Die von der Stadt gerade präsentierten Sparpläne sehen auch bei der fürs öffentliche Grün zuständigen Stadttochter weitere Reduzierung des Personalbestands vor. Im Endeffekt dürfte das heißen: Es wuchert noch wesentlich länger am Straßenrand, im Park und auf dem Friedhof.

Von Stoppenberg bis Kettwig

Beispiel Essener Norden: Wolf-Rüdiger Seidel ist Vorsitzender beim KGV Stoppenberg. Die Kleingärtner monieren, dass am Rande ihrer Parzellen, wo Grün und Gruga zuständig ist, weder Brennesseln zurückgeschnitten noch morsche Äste beseitigt werden.

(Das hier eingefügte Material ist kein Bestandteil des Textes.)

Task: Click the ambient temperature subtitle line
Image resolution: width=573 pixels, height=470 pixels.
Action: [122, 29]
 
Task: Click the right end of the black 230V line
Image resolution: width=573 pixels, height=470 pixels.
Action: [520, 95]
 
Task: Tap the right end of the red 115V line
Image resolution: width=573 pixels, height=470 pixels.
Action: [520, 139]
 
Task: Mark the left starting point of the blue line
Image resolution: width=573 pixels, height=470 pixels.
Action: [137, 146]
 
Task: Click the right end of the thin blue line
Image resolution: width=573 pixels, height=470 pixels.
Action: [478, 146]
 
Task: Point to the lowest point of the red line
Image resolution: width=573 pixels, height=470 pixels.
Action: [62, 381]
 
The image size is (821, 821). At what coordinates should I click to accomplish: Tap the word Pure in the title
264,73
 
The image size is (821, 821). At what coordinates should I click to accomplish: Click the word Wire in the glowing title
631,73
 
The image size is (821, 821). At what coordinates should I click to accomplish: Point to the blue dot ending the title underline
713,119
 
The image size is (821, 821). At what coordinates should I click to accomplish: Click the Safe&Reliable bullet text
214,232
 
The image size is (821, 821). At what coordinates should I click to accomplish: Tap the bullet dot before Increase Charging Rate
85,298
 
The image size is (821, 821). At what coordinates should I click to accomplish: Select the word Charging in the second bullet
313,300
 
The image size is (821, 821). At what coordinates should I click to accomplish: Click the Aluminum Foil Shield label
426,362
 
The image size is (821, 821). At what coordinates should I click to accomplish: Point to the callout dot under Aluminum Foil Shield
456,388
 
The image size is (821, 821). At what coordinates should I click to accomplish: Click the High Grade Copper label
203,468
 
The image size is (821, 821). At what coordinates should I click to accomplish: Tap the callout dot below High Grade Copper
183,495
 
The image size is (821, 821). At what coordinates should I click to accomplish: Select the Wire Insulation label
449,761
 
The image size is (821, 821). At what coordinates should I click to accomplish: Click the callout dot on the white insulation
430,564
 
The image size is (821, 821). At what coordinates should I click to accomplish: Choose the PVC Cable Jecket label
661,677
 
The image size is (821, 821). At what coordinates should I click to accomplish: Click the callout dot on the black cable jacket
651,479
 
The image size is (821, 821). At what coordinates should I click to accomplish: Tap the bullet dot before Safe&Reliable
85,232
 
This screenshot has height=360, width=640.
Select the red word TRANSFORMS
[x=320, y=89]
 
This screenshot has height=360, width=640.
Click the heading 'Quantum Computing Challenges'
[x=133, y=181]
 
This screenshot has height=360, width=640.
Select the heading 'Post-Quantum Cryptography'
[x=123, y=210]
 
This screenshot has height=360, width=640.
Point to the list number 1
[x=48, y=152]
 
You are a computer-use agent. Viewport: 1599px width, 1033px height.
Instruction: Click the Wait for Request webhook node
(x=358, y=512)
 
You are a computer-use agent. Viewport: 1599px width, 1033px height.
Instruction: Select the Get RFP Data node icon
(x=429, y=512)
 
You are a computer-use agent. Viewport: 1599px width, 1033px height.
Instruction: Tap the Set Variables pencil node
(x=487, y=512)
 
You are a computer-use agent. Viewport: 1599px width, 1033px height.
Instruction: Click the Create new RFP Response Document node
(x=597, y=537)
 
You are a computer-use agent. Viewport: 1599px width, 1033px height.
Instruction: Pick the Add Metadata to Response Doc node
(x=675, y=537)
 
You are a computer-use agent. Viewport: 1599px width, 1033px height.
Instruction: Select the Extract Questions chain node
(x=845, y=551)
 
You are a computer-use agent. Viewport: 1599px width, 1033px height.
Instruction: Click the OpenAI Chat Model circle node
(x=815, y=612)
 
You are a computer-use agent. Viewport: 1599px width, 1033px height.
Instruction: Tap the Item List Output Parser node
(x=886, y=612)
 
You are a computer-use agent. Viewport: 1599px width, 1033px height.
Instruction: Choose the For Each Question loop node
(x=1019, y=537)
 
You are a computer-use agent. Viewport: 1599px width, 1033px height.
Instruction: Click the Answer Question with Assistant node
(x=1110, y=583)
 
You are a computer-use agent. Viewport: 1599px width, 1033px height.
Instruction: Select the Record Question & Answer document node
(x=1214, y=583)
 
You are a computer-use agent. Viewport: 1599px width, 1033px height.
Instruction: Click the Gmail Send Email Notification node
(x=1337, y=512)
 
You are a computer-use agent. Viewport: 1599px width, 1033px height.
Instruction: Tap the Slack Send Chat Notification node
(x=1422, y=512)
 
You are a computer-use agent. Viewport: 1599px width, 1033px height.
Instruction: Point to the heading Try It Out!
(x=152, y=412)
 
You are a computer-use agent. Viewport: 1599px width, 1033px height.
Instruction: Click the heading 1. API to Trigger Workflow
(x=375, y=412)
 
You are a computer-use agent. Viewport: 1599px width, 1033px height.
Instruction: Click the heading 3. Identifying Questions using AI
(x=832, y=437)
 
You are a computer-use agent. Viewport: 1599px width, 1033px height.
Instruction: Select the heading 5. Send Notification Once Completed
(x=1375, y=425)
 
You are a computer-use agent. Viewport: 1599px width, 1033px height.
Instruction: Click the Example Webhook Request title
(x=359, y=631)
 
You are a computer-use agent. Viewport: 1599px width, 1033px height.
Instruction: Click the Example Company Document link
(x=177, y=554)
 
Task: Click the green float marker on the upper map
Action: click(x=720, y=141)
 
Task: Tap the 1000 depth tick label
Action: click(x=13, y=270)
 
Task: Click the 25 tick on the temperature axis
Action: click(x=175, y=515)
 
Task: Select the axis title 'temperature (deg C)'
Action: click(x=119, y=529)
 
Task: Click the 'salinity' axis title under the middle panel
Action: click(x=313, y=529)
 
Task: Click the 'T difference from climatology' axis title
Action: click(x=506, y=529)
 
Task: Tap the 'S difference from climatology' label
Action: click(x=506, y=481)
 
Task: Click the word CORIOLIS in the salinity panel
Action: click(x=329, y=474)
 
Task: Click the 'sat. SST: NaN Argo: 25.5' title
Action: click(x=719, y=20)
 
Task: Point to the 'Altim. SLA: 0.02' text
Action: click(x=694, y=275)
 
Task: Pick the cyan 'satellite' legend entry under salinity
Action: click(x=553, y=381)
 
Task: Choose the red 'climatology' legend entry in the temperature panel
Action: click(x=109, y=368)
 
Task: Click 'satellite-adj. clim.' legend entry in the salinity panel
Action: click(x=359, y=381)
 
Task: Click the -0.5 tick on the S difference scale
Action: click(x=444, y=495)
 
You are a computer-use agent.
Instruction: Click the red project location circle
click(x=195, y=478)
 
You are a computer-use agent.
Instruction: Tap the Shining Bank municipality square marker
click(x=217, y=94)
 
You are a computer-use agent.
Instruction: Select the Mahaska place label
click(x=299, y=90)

Zu selten jedenfalls. „Und wenn man versucht, jemanden zu erreichen, na, da kriegst Du ja eher den Papst ans Telefon“, sagt Seidel.
Die Stoppenberger Gartenfreunde wären bereit, einzuspringen und selber öffentliche Grünpfleger zu werden. Doch diesen Griff zu Säge und Freischneider möchten sie nicht unentgeltlich tun.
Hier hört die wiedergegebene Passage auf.